IN THE UNITED STATES DISTRICT COURT FOR THE EASTERN DISTRICT OF TEXAS MARSHALL DIVISION

NXP USA INC., § §

§ Plaintiff, §

§ v. § CIVIL ACTION NO. 2:21-CV-00318-JRG

§ MEDIATEK INC., MEDIATEK USA INC., § AMAZON.COM INC., BEST BUY § STORES, LP, BESTBUY.COM, LLC., § BEST BUY TEXAS.COM, LLC, § § Defendants. §

MEMORANDUM OPINION AND ORDER Before the Court is Defendant Amazon.com, Inc.’s (“Amazon”) Motion to Dismiss Claims for Indirect Infringement (Dkt. No. 39) (“Amazon’s Motion”) and Defendants Best Buy Co., Inc. Best Buy Stores, LP, Bestbuy.com, LLC., Best Buy Texas.com, LLC’s (collectively, “Best Buy”) Motion to Dismiss NXP USA, Inc.’s Willfulness Claims (Dkt. No. 50) (“Best Buy’s Motion”) (together with Amazon’s Motion, the “Motions”). Having considered the Motions and the subsequent briefing and for the reasons set forth herein, the Court is of the opinion that Amazon’s Motion should be DENIED in all respects and Best Buy’s Motion should be GRANTED-IN-PART and DENIED-IN-PART. I. BACKGROUND On August 24, 2021, Plaintiff NXP USA Inc. (“NXP”) filed the above-captioned case alleging that Amazon and Best Buy, inter alia, infringe U.S. Patent Nos. 10,038,518 (the “ʼ518 Patent”), 10,560,158 (the “ʼ158 Patent”), and 10,742,780 (the “ʼ780 Patent”) (collectively, the “Asserted Patents”) based on their alleged sale of certain products containing an allegedly infringing Wi-Fi chip. (Dkt. No. 1 ¶¶ 22, 25, 35, 62, 86) (the “Complaint”). NXP’s Complaint alleges Amazon and Best Buy have induced and contributed to the infringement of the Asserted Patents. (Complaint ¶¶ 49–50, 74–75, 102–03). NXP also alleges that Amazon and Best Buy’s infringement is willful. (Id. ¶¶ 53, 78, 106). Amazon moves to dismiss NXP’s claims of indirect infringement and Best Buy moves to dismiss NXP’s claims of willful infringement. (Dkt. Nos.
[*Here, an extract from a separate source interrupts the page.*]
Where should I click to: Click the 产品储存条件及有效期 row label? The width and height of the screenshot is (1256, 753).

39, 50). II. LEGAL STANDARD Under the Federal Rules of Civil Procedure, a complaint must include “a short and plain statement of the claim showing that the pleader is entitled to relief.” Fed. R. Civ. P. 8(a)(2). A Court can dismiss a complaint that fails to meet this standard. Fed. R. Civ. P. 12(b)(6). To survive dismissal at the pleading stage, a complaint must state enough facts such that the claim to relief is plausible on its face. Thompson v. City of Waco, 764 F.3d 500, 502 (5th Cir. 2014) (quoting Bell Atl. Corp. v. Twombly, 550 U.S. 544, 570 (2007)). A claim is facially plausible when the plaintiff pleads enough facts to allow the Court to draw a reasonable inference that the defendant is liable for the misconduct alleged. Id. (quoting Ashcroft v. Iqbal, 556 U.S. 662, 678 (2009)). The Court accepts well-pleaded facts as true and views all facts in the light most favorable to the plaintiff, but is not required to accept the plaintiff’s legal conclusions as true. Id.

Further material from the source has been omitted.